Nancy was not so sure of this but she, like Joan and Patricia, had felt the lash upon her back and was chafing at delay.
Mary worked early and late to hasten the departure from The Gap. Always in Mary's consciousness was that threatening old woman on Thunder Peak.
With care and comfort old Becky was more alert; more suspicious. She was wondering why. And Mary felt that at any time she might defeat what daily was gaining a hold on Mary's suspicions. The woman tried hard to shield the secret from her own curiosity, but under all else lay the conviction that it was Nancy's toys which were in peril. And gradually the love that the silent, morose woman felt for the girl absorbed all other emotions. It was like having banked everything on a desired hope she was prepared to defend it. If her suspicions were true, then all the more must the secret be hid.

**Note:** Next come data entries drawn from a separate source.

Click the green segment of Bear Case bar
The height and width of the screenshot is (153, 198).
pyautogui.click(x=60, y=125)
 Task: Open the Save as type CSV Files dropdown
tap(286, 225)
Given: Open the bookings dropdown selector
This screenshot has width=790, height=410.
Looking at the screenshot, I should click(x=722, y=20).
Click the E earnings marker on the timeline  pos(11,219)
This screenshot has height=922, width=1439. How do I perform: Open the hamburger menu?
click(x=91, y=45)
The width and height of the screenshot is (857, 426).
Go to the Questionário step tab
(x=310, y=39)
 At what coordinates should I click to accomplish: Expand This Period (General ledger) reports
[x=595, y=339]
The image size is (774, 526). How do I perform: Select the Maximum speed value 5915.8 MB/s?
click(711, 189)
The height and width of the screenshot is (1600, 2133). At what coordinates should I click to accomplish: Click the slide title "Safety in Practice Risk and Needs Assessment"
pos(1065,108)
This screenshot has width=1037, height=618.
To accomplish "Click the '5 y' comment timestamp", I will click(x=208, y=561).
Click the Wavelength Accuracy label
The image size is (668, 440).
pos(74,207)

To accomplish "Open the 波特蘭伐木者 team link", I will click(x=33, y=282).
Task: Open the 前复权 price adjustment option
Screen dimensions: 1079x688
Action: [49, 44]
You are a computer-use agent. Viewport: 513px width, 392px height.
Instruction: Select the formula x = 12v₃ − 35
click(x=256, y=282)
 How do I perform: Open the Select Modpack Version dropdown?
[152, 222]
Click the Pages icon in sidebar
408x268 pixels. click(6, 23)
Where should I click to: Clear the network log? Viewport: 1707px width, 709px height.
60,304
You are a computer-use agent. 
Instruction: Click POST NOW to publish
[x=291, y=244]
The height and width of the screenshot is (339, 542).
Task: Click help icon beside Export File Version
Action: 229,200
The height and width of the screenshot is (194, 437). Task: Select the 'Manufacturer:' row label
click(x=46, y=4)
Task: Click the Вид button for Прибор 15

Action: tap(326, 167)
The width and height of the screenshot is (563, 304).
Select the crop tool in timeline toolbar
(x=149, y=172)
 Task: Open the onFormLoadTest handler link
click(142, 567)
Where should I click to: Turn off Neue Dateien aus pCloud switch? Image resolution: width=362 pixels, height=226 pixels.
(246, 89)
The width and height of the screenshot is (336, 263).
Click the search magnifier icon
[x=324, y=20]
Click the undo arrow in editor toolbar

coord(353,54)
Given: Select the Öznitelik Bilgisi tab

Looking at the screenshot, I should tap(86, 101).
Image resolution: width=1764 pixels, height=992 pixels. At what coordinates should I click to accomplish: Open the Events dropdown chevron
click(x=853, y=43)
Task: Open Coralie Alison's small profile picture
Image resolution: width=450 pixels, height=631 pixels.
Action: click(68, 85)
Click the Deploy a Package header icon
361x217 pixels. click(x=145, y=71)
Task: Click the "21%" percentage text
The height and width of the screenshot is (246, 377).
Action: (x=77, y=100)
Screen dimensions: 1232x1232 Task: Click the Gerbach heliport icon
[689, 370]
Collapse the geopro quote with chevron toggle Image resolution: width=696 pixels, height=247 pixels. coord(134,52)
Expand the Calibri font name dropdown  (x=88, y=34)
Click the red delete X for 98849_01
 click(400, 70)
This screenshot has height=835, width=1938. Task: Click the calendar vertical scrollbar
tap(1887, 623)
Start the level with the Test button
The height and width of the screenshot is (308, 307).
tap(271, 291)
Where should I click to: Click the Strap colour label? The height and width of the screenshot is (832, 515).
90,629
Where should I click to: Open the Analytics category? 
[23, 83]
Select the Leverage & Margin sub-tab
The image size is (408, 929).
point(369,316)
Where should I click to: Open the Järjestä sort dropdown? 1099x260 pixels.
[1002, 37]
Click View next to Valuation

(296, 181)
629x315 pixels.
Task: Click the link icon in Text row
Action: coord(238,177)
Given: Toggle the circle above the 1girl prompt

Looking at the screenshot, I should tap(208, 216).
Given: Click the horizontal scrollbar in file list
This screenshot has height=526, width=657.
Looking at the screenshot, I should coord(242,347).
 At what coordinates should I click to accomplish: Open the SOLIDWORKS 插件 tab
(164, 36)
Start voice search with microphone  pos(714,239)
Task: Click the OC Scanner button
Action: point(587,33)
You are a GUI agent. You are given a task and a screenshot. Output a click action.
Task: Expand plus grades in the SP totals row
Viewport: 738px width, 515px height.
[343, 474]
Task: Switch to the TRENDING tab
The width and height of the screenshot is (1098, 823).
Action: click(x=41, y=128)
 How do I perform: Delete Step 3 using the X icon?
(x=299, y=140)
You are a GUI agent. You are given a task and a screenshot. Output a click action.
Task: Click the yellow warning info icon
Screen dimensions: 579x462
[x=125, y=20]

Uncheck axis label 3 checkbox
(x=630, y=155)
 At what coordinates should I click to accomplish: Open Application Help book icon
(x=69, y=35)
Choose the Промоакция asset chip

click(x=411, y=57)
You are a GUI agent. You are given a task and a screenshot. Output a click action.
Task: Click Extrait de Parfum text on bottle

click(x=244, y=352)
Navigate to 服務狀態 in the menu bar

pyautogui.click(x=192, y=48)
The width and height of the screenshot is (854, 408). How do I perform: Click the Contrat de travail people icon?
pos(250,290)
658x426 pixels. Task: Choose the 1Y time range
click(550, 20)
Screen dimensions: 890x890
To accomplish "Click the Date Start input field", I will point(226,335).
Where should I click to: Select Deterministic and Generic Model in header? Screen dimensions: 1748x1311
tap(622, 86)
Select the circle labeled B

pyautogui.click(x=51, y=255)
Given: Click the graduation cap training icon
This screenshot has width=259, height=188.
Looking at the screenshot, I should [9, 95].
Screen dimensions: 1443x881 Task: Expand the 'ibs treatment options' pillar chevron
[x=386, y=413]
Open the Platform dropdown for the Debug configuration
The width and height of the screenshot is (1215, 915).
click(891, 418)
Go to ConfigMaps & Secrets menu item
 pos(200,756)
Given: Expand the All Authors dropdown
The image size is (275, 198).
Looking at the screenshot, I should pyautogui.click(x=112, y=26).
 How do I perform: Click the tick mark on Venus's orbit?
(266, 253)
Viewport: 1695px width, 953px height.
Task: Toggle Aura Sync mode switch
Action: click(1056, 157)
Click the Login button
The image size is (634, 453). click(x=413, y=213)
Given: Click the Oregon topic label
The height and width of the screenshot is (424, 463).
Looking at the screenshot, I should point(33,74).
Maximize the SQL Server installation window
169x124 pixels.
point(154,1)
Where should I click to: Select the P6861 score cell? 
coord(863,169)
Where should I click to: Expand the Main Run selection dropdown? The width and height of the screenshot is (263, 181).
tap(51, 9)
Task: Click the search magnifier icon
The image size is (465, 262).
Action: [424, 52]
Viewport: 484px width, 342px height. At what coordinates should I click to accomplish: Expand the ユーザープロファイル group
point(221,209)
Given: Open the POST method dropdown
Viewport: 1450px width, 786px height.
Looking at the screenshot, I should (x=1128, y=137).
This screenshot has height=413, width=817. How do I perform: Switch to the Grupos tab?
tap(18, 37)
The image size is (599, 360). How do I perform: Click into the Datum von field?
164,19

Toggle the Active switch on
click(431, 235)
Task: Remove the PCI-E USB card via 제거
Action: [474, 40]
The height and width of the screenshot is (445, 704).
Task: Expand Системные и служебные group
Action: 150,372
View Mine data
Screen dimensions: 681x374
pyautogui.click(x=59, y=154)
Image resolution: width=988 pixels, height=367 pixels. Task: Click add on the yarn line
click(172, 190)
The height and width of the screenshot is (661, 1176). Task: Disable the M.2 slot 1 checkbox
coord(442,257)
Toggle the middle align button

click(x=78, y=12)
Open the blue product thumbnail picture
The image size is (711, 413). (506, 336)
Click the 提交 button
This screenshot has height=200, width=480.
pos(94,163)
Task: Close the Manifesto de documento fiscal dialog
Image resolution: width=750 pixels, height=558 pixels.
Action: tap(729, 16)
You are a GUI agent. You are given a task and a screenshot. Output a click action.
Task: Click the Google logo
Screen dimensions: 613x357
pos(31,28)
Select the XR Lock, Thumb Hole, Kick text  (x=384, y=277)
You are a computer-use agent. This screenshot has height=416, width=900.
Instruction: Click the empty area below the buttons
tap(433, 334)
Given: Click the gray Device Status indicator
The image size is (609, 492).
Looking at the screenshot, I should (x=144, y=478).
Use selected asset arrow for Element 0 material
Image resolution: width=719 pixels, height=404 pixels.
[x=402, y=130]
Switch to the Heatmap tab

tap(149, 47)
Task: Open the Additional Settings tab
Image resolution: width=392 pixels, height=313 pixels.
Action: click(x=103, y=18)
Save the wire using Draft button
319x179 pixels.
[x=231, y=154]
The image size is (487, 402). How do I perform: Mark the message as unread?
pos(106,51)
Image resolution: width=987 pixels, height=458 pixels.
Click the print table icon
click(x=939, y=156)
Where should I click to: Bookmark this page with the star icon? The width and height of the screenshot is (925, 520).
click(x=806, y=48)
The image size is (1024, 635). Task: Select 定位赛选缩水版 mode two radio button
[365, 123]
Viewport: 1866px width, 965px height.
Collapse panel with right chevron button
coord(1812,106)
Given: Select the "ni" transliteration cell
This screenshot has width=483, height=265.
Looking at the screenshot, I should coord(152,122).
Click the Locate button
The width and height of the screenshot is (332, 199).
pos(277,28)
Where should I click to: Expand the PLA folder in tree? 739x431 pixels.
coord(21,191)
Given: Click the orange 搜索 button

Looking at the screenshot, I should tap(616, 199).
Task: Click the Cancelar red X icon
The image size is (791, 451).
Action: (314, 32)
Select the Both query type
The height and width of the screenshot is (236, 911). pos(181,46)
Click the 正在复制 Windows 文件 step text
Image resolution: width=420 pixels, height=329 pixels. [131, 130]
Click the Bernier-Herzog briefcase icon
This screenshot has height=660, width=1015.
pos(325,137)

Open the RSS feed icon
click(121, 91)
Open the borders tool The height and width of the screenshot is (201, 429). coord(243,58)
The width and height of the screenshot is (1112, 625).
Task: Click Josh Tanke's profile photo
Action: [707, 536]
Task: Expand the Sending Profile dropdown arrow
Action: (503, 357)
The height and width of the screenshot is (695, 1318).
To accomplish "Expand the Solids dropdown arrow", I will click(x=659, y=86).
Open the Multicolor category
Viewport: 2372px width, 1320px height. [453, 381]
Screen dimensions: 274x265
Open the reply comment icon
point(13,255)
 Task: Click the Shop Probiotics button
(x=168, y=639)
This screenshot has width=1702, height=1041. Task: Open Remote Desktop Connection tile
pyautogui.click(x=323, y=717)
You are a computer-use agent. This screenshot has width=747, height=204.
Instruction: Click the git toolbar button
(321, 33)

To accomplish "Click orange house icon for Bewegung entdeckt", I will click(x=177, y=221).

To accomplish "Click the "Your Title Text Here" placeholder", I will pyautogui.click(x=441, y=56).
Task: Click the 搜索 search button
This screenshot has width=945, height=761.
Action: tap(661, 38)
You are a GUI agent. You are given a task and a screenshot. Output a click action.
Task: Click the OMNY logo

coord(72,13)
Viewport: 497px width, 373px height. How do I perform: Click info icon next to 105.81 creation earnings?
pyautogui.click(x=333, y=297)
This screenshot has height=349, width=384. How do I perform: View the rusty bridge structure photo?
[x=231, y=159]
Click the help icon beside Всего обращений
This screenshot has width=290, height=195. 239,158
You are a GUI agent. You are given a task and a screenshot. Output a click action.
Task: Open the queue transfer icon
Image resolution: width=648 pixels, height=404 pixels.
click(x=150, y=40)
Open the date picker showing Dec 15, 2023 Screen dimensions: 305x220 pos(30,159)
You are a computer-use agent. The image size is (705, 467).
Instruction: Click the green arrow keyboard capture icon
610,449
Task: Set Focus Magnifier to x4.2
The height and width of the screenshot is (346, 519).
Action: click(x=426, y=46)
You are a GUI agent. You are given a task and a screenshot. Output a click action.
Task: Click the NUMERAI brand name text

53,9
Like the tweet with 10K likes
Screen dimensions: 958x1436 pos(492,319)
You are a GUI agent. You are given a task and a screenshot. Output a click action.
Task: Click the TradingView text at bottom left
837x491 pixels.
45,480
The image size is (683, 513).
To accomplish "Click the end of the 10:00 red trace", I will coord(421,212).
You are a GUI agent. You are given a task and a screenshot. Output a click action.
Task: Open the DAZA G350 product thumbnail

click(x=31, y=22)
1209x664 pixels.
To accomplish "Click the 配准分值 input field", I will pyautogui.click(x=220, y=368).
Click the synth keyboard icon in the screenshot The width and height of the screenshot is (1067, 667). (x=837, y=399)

And so in November Doris and Nancy went to New York and Mary, apparently unmoved, saw them depart while she counted anew her assumed duties.
There was The Peak—and with winter to complicate her duties, it loomed ominously.
"And I'll have to back letters for old Jed." Mary had promised to write for the old man and to read from the Bible to him, as Nancy had always done. "And keep the old man alive as well." Mary sighed wearily. "And when there's a minute to rest—keep my own place decent." The cabin was the one bright thought and, because of that which had made the cabin possible, Mary bowed her back to her burdens.
"A strange woman is Mary," Doris confided to Nancy; "nothing seems to make any impression upon her."
Nancy opened her lovely blue eyes wide at this.
"Why, Aunt Dorrie," she replied, "Mary would die for us—and never mention it. She's made that still, faithful way."
Doris smiled, but did not change her mind. The people of the hills were never to be to her what they had been to Sister Angela—her people.